(Stored data)
'''

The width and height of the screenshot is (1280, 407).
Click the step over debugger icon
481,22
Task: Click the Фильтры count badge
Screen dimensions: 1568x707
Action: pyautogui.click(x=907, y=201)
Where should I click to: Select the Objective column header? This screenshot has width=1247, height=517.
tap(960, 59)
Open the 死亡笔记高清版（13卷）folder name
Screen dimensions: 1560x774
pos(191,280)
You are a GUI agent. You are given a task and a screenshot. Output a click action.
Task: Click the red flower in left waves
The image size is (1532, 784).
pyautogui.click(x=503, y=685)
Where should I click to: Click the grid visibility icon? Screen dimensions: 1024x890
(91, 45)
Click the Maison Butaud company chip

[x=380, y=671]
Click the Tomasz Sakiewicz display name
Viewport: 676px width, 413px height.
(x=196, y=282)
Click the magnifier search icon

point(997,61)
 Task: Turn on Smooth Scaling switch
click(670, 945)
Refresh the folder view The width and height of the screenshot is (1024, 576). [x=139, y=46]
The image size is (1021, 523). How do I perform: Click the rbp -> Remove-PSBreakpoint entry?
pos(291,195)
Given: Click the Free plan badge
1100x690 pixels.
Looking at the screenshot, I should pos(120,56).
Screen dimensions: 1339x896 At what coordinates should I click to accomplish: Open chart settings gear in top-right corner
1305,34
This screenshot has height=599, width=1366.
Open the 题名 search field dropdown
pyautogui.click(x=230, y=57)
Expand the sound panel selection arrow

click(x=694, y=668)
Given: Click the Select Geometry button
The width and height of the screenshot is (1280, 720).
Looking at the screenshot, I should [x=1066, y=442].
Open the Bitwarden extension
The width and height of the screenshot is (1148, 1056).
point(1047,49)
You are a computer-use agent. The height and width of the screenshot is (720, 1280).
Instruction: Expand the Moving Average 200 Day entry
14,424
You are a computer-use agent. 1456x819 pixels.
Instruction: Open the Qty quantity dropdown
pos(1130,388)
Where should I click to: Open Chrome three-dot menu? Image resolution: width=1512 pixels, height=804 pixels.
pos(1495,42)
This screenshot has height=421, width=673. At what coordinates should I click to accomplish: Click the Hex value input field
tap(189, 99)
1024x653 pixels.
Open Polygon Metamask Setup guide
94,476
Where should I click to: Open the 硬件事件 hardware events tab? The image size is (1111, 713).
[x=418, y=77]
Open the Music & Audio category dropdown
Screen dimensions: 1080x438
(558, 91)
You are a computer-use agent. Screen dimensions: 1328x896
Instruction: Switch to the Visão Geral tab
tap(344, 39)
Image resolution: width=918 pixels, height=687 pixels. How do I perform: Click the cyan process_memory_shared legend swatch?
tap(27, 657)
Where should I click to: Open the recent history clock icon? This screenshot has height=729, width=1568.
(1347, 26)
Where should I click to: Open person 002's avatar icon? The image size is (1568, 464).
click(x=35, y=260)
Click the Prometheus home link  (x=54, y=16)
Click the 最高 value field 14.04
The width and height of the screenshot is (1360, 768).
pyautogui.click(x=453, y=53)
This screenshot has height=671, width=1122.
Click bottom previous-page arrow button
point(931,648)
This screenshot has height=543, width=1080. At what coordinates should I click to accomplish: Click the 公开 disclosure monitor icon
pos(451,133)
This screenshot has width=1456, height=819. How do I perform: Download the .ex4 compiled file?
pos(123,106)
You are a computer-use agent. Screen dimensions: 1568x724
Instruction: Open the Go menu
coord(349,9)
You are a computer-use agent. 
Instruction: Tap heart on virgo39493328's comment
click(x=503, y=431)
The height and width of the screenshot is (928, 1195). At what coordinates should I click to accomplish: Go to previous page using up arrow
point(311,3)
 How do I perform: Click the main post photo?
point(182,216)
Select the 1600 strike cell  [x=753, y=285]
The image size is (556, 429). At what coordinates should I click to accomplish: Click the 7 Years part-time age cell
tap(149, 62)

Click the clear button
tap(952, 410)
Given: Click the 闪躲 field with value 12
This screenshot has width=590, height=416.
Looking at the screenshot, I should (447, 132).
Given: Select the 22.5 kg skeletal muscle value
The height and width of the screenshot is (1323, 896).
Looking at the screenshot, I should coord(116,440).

'''

▸ **TO DO**
What is needed is a word-for-word restatement of every line from the one with "This screenshot has height=671, width=1122." to the end of the entries above.

▸ **ANSWER AREA**
This screenshot has height=671, width=1122.
Click bottom previous-page arrow button
point(931,648)
This screenshot has height=543, width=1080. At what coordinates should I click to accomplish: Click the 公开 disclosure monitor icon
pos(451,133)
This screenshot has width=1456, height=819. How do I perform: Download the .ex4 compiled file?
pos(123,106)
You are a computer-use agent. Screen dimensions: 1568x724
Instruction: Open the Go menu
coord(349,9)
You are a computer-use agent. 
Instruction: Tap heart on virgo39493328's comment
click(x=503, y=431)
The height and width of the screenshot is (928, 1195). At what coordinates should I click to accomplish: Go to previous page using up arrow
point(311,3)
 How do I perform: Click the main post photo?
point(182,216)
Select the 1600 strike cell  [x=753, y=285]
The image size is (556, 429). At what coordinates should I click to accomplish: Click the 7 Years part-time age cell
tap(149, 62)

Click the clear button
tap(952, 410)
Given: Click the 闪躲 field with value 12
This screenshot has width=590, height=416.
Looking at the screenshot, I should (447, 132).
Given: Select the 22.5 kg skeletal muscle value
The height and width of the screenshot is (1323, 896).
Looking at the screenshot, I should coord(116,440).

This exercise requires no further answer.